Style and musical elegance combined with an intuitive theatrical sense are the hallmarks of soprano Monica Whicher’s performances on the concert and opera stage. She has performed with orchestras and opera companies and at chamber festivals across Canada, the United States, Mexico, Europe, and Asia with conductors including Helmuth Rilling, Peter Oundjian, Jukka-Pekka Saraste, Franz Paul Decker, Steuart Bedford, Yannick Nezet-Seguin, Duane Wolff, Pinchas Zuckerman, Trevor Pinnick, Hervé Niquet, Andrew Parrott, Harry Bicket, Timothy Vernon and Alexander Weimann.

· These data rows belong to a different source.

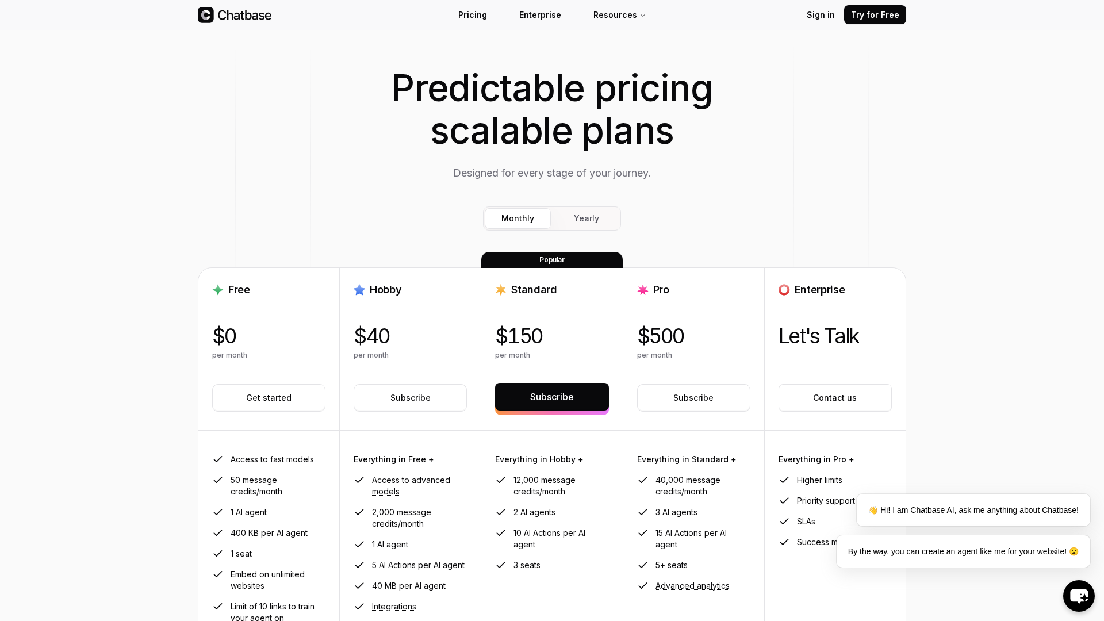Keep billing on Monthly
Image resolution: width=1104 pixels, height=621 pixels.
pos(517,219)
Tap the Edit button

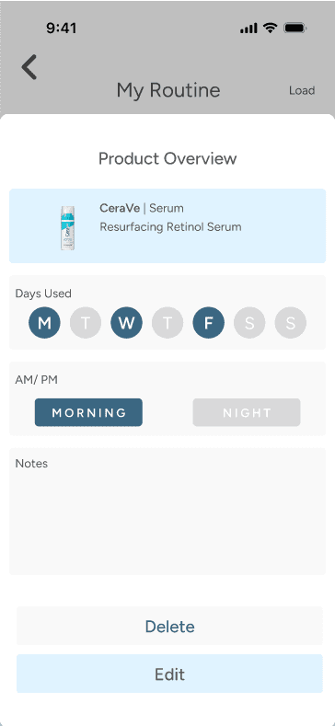point(169,674)
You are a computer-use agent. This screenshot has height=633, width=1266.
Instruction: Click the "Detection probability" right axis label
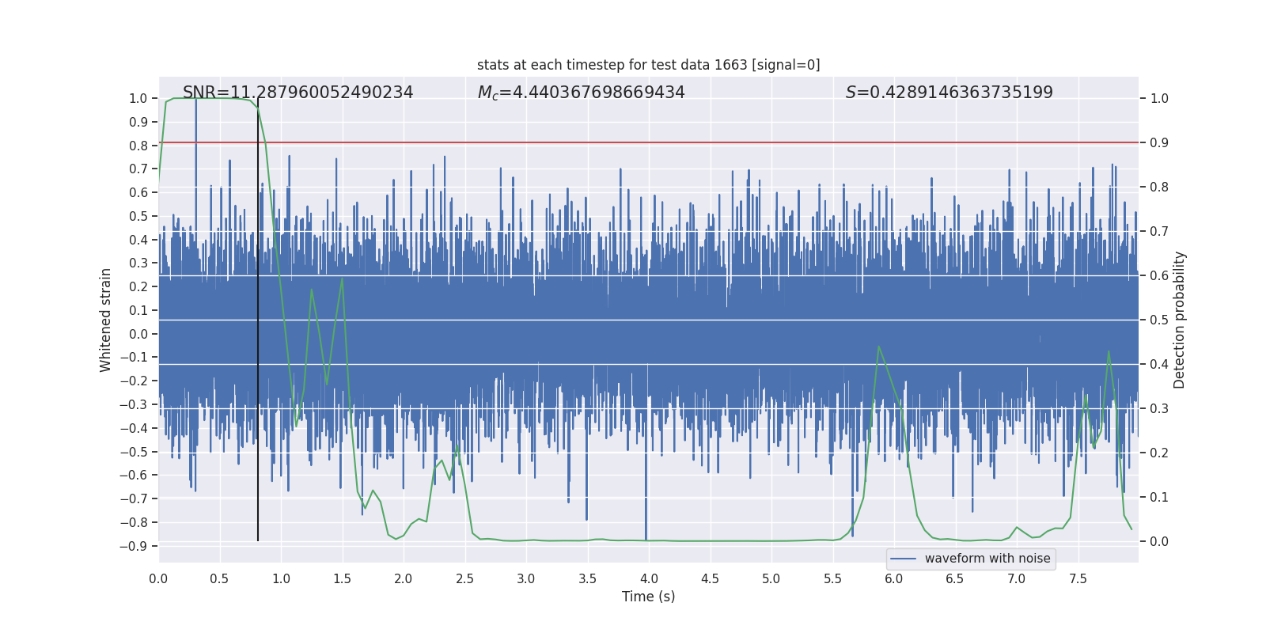1179,320
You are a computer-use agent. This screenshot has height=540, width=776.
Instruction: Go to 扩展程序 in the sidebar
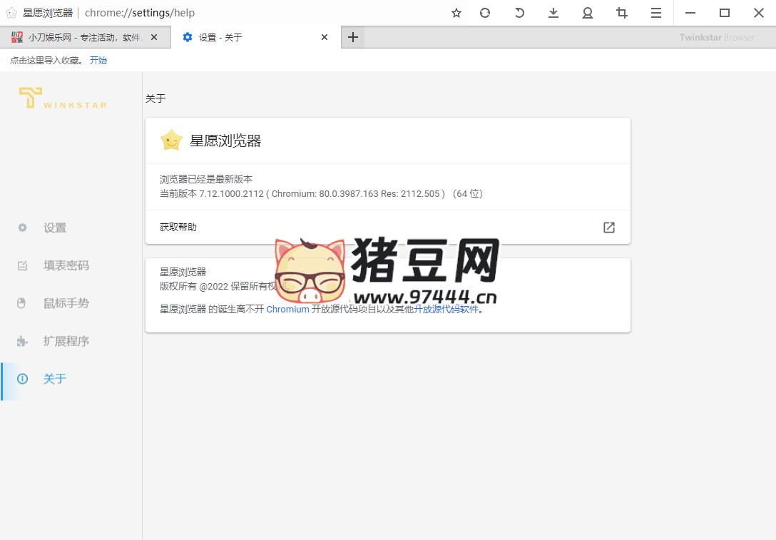pos(66,341)
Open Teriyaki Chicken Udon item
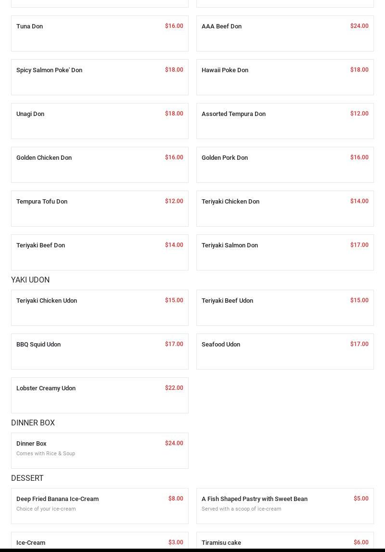This screenshot has width=385, height=552. (x=100, y=308)
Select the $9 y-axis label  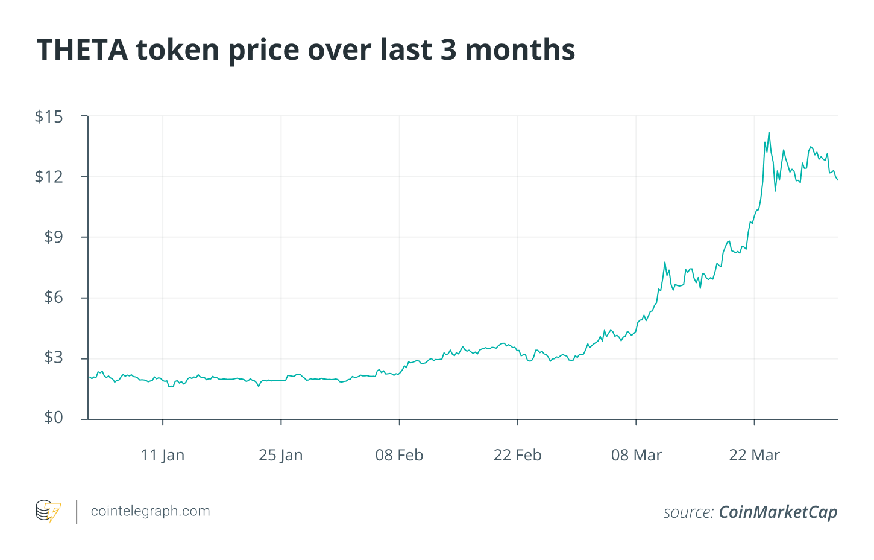click(x=53, y=237)
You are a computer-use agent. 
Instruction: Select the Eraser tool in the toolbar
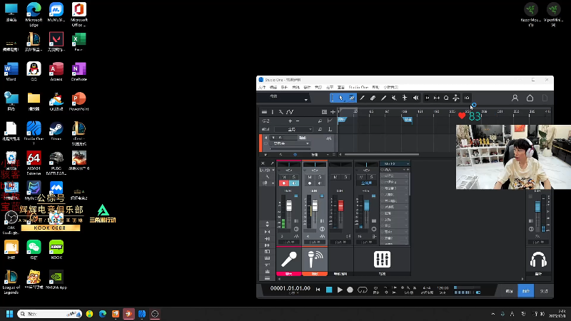pyautogui.click(x=373, y=98)
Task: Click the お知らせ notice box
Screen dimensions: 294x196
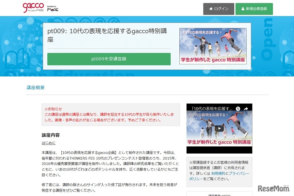Action: click(109, 115)
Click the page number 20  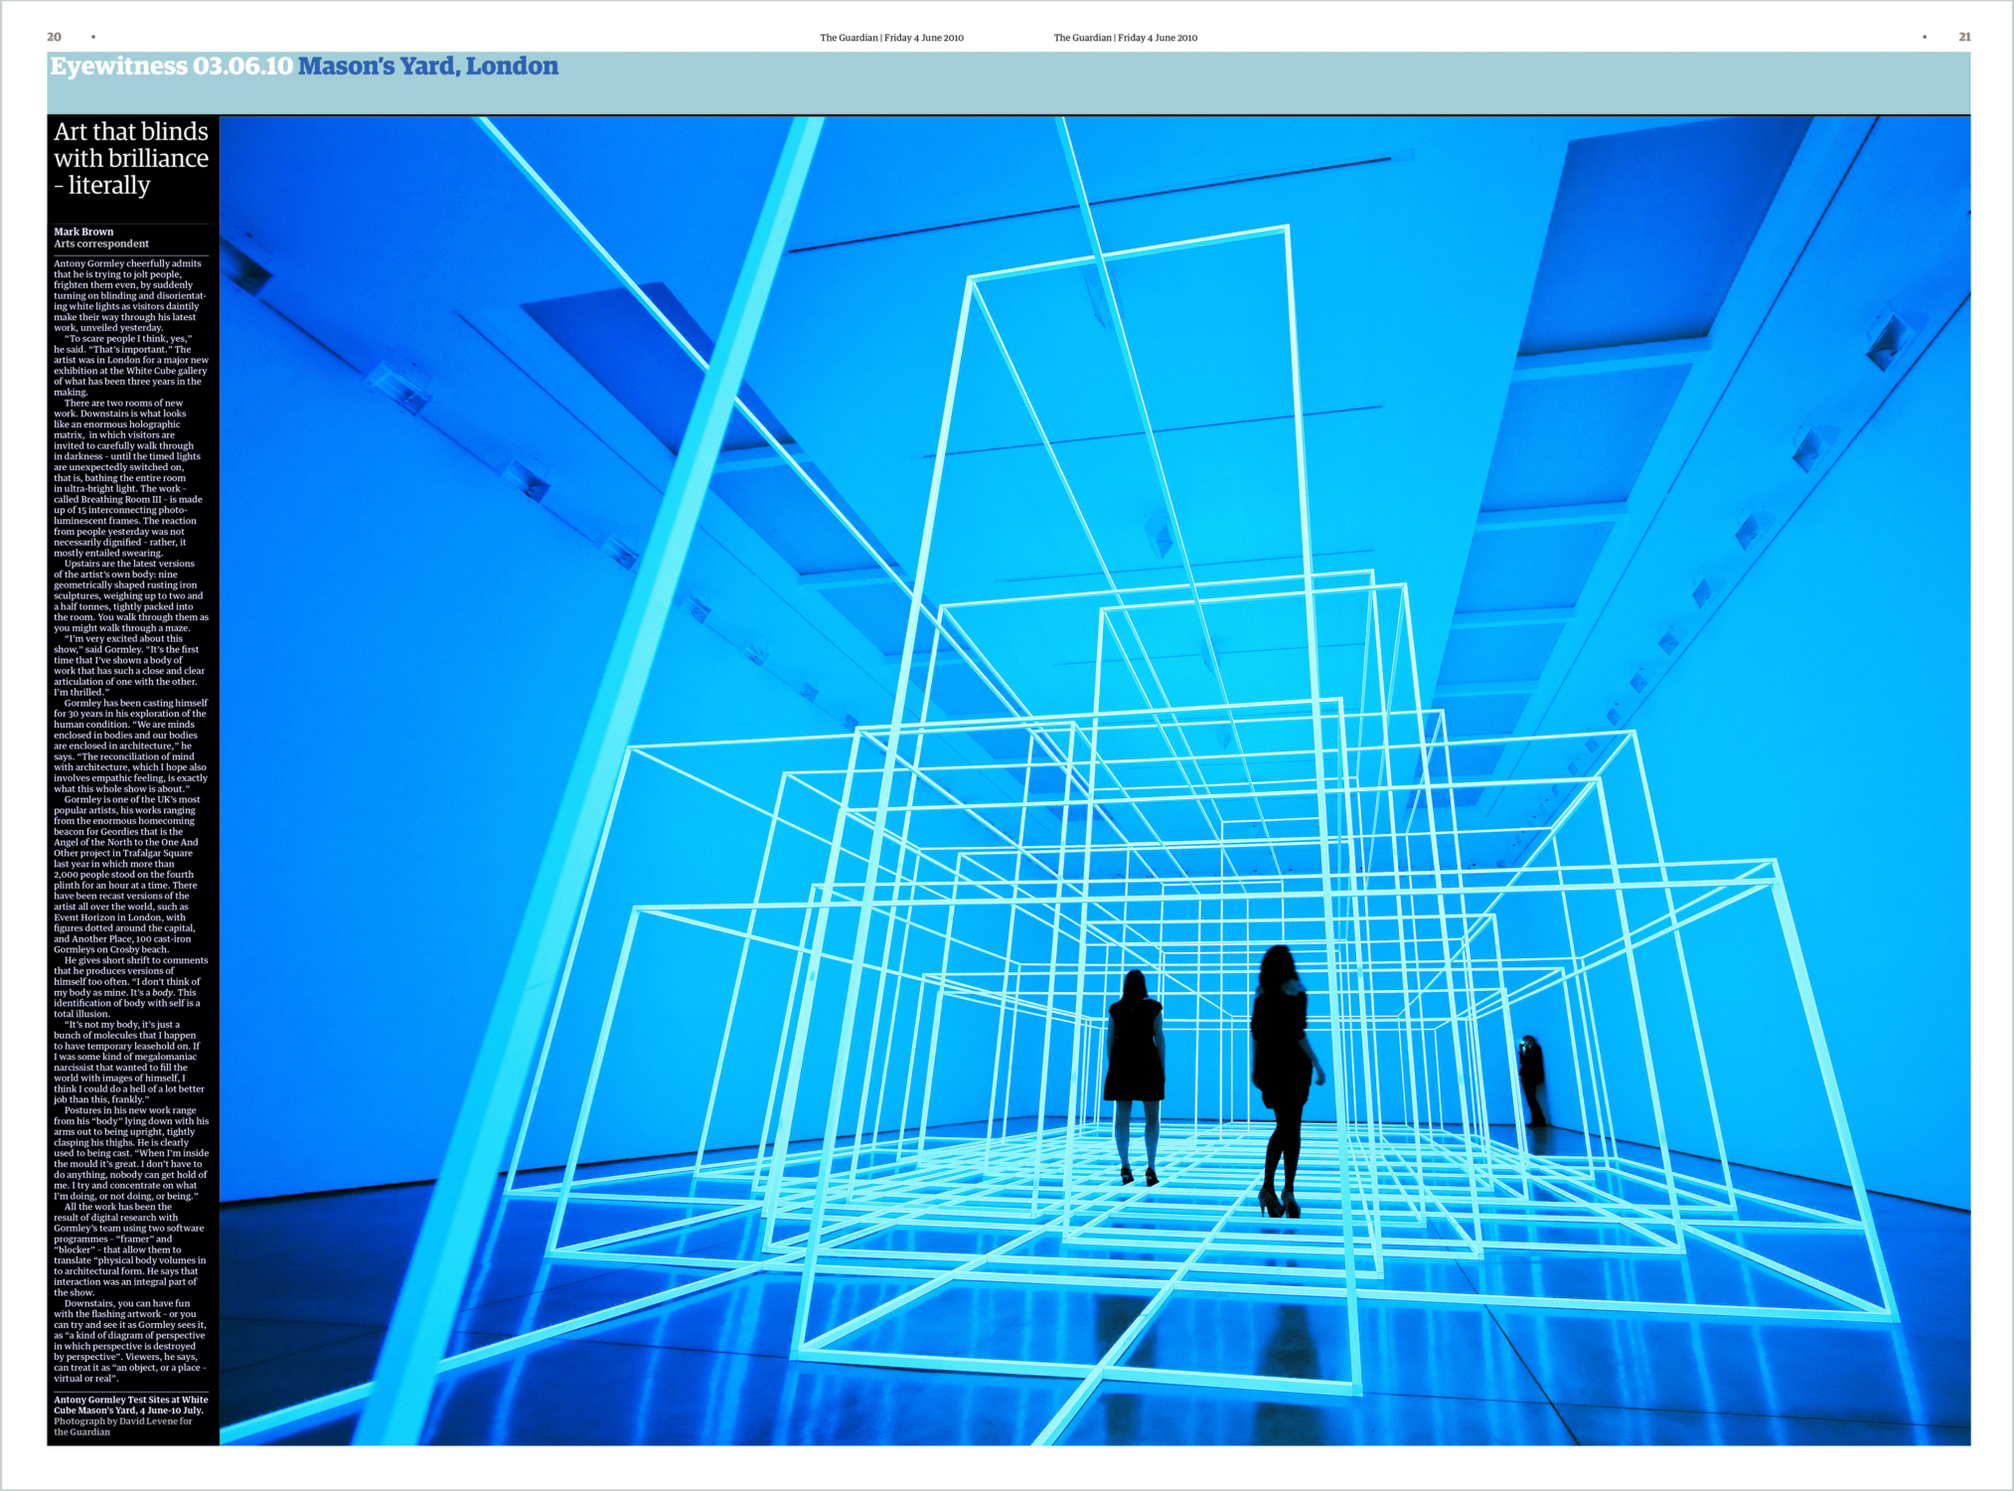(x=54, y=37)
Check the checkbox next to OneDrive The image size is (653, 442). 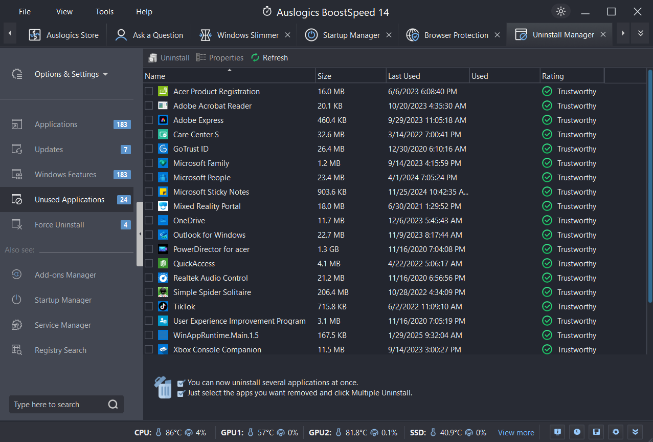click(149, 220)

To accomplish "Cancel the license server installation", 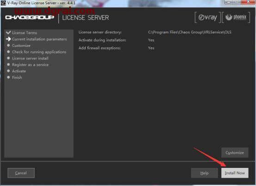I will tap(21, 173).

Monica was nominated for a Juno Award for Singing Somers Theatre (Centrediscs) and two Dora Mavor Moore Awards. Critically acclaimed for her portrayals of Mérope in Lully’s Persée (DVD) and Telaïre in Rameau’s Castor et Pollux (both Naxos), she is also featured on the Juno-Award winning CDs Mozart’s Magic Fantasy, Beethoven Lives Upstairs and Daydreams and Lullabies. Other recordings include Lullabies and Carols for Christmas, with harpist Judy Loman (Naxos), Hatzis’ Erotikos Logos (Marquis), and Centrediscs recently released, Juno-nominated Breathe: Music for Voices and Early Instruments by James Rolfe. Monica appears on The Art Songs of Mykola Lysenko, The Art Songs of Yakov Stepovyi, and The Galicians I and II, all for the Ukrainian Art Song Project.

A former member of the Canadian Opera Company Ensemble Studio, Monica studied at the Banff School of Fine Arts, the Britten-Pears School of Music, and the Steans Institute, and was a recipient of the George London Award, Sullivan Foundation Grants, and a Canada Council Career Development Grant. She is a graduate of the University of Toronto, where she studied with renowned Canadian soprano Lois Marshall. Miss Marshall, along with Greta Kraus, Martin Isepp, and 24 seasons of recitals with the Aldeburgh Connection, fostered Monica’s profound and ongoing love of art song.

Monica is Associate Professor of Voice and Head of Voice Studies at the University of Toronto.